[Exercise materials]

::::::

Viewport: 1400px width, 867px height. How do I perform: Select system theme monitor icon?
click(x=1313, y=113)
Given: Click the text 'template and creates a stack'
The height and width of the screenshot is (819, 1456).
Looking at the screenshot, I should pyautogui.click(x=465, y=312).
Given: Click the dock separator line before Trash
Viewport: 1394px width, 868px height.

::::::

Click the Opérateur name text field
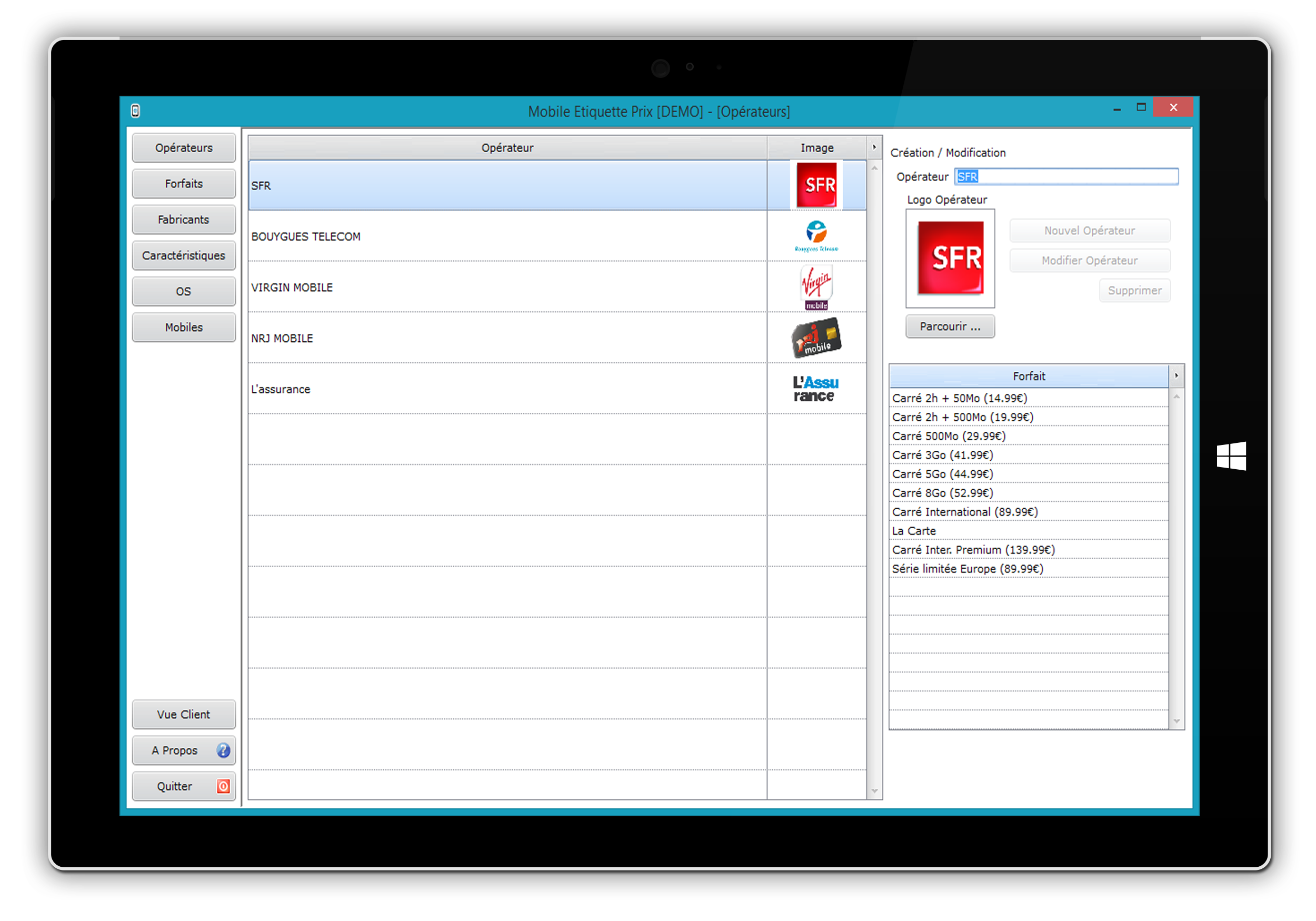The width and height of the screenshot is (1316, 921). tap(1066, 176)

::::::

[Exercise goal] The line above containing "Given: Click the dock", the line containing "Viewport: 1394px width, 868px height.", and every line between them are to be transcribed exactly; no other line is wanted.

[Finished exercise]
Given: Click the dock separator line before Trash
Viewport: 1394px width, 868px height.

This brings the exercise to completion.